Il est inquiétant que la MEC ne pense qu’à la radiodiffusion. Toute organisation publique de nos jours devrait considérer les médias sociaux dans sa stratégie de communication. Les quatre jours de soumission des candidatures à la présidentielle ont offert un bon aperçu de ce à quoi on peut s’attendre au cours de la période des résultats électoraux. Cette fois-ci, les enjeux seront plus importants et il n’y aura pas de grand méchant pour apaiser l’ambiance, comme ce fut le cas au cours des quatre jours du COMESA Hall.

Un point important concernant les médias sociaux, c’est que les individus tendent à avoir plus confiance dans les informations partagées par des amis, des personnes qu’ils connaissent et des individus influents – les « influenceurs ». C’est pourquoi les gens font plus confiance aux informations partagées sur ces réseaux et qu’ils sont toujours plus désireux de partager ces informations afin de conserver leur pertinence sur le plan social et de pouvoir être considérés comme des initiés – ozitsata.

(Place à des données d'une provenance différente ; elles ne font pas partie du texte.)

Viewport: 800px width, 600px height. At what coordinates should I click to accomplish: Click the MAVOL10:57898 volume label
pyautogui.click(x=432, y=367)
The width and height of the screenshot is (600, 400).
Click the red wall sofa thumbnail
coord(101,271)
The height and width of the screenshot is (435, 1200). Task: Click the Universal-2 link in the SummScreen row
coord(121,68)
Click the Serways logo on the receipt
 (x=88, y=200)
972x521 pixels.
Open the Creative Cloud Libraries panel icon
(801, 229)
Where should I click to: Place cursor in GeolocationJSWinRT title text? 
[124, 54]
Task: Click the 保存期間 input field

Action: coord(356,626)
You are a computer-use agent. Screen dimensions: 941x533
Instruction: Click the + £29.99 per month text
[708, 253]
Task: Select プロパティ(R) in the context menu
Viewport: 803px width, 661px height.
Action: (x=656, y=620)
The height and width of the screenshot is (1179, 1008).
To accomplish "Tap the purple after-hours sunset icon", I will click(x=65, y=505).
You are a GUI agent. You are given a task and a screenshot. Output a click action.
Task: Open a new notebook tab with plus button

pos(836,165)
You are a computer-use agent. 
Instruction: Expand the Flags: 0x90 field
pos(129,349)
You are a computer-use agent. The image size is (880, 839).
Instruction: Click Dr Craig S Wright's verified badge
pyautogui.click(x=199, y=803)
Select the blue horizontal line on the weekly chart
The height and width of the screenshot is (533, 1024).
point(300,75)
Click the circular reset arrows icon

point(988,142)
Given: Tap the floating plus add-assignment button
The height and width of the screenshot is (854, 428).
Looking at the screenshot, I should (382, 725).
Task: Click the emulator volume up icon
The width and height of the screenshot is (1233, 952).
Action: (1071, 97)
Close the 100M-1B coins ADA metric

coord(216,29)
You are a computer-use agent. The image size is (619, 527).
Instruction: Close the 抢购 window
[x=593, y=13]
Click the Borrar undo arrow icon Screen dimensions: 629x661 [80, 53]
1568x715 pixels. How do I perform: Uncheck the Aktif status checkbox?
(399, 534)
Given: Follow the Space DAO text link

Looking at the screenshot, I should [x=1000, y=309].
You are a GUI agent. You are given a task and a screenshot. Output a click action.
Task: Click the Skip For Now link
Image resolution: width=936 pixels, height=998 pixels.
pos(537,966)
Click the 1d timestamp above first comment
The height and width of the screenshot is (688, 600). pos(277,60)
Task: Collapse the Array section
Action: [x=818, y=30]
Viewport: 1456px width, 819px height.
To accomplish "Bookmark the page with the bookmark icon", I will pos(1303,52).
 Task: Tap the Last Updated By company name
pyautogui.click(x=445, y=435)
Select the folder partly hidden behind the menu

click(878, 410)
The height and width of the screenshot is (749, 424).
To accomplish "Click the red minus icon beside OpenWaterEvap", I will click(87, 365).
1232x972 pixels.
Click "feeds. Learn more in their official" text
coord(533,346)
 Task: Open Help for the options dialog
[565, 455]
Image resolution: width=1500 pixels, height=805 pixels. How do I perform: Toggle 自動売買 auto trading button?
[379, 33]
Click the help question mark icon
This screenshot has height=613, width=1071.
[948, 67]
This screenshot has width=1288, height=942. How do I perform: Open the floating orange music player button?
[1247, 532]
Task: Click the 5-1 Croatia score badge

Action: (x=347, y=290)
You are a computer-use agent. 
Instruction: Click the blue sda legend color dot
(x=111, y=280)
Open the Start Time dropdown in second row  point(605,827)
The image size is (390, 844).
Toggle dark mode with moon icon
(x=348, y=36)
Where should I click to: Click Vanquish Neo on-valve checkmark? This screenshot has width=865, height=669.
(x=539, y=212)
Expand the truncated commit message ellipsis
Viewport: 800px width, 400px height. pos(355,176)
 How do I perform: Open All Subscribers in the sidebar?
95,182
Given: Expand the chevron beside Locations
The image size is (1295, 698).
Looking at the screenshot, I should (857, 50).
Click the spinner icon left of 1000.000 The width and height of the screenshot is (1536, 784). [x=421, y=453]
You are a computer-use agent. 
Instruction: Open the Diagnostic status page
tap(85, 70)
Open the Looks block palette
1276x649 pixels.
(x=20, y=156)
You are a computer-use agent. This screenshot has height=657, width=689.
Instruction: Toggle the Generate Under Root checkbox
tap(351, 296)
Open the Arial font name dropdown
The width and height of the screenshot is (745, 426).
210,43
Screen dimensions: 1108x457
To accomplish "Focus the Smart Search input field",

La MEC doit être attentive à ce fait, faute de quoi elle se retrouvera dans une situation dans laquelle elle devra rectifier les fausses informations et les rumeurs circulant sur les réseaux sociaux. Si cela se produit, alors la MEC aura perdu le contrôle de l’information. L’aspect positif, du point de vue de la MEC, est qu’il n’est pas trop tard pour rectifier le tir. La MEC doit identifier un ou plusieurs radiodiffuseurs officiels et informer le pays de cette décision. En l’absence de canal officiel d’information, toutes les informations sont potentiellement fausses. Les membres de la MEC disposeront d’informations mais celles-ci ne constituent pas un canal de communication ; la MEC a besoin d’un canal pour communiquer avec le public.